> [Work instructions]: Rewrite the rows below, replacing "icon" with "button" and keeping everything else unchanged. Omit the pictures from your version.

> [Data shown]:
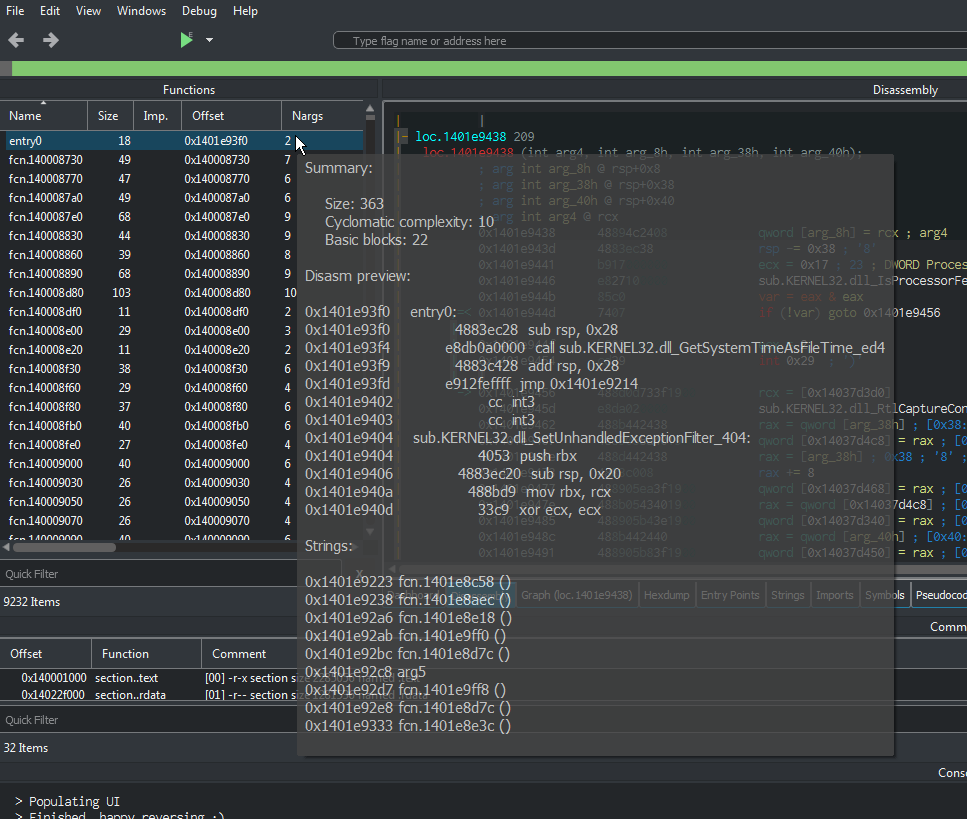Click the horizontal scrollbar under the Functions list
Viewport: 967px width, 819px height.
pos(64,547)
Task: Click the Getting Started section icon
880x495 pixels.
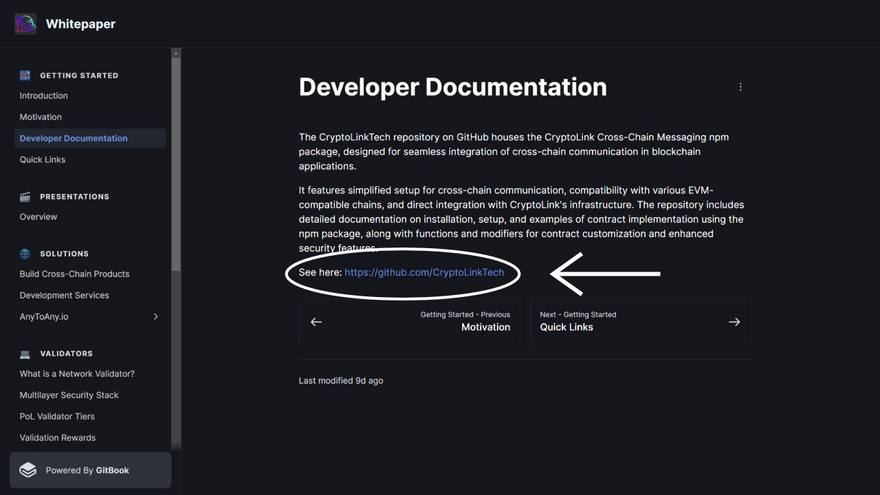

> [Exercise output]:
Click the horizontal scrollbar under the Functions list
Viewport: 967px width, 819px height.
pos(64,547)
Task: Click the Getting Started section button
880x495 pixels.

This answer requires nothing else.